Le 5 octobre 1979, la Cour, agissant dans l'exercice de ses fonctions administratives, adoptait une décision rejetant la réclamation en question (annexe 7 à la requête). Les raisons données dans le préambule de cette décision au rejet du premier moyen de l'intéressé consistaient à dire que l'article 45 stipule que la promotion est attribuée par décision de l'autorité investie du pouvoir de nomination, que même si des assurances quant aux perspectives de promotion ont été données soit par le chef hiérarchique du réclamant, soit par le greffier, de telles assurances ne pourraient lier l'autorité investie du pouvoir de nomination et que M. Dautzenberg ne pouvait ignorer cela. Les raisons données au rejet du second moyen étaient les suivantes:

«En attribuant une promotion, l'Autorité investie du pouvoir de nomination fixe son choix compte tenu de l'examen comparatif des mérites de chaque candidat et de leur rapport de notation.

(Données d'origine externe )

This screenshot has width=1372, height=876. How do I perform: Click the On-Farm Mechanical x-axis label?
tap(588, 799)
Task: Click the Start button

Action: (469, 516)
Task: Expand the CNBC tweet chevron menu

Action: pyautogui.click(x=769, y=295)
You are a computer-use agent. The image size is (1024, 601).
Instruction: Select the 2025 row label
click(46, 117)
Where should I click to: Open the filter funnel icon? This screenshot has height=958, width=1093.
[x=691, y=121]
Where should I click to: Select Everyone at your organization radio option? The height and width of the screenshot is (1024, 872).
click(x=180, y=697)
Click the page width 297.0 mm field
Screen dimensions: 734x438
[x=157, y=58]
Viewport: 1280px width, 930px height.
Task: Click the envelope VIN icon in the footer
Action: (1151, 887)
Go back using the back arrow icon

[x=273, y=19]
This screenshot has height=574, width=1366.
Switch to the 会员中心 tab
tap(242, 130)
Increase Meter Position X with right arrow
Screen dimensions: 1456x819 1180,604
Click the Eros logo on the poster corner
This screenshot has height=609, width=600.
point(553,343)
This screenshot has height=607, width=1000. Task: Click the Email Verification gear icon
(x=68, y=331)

Dans le cas présent, l'Autorité investie du pouvoir de nomination a fait un choix en conformité avec ces principes, tenant compte de l'ensemble de la carrière des intéressés, des exigences des différents services et de tous les aspects qu'impliquait le choix à faire.»

M. Dautzenberg a formé le recours dans la présente affaire le 8 janvier 1980. (Nous proposons de nous référer désormais à la Cour, agissant en sa capacité d'autorité investie du pouvoir de nomination et en tant que partie défenderesse au litige, sous le vocable «la défenderesse», afin de la distinguer de la Cour agissant dans l'exercice de ses compétences juridictionnelles).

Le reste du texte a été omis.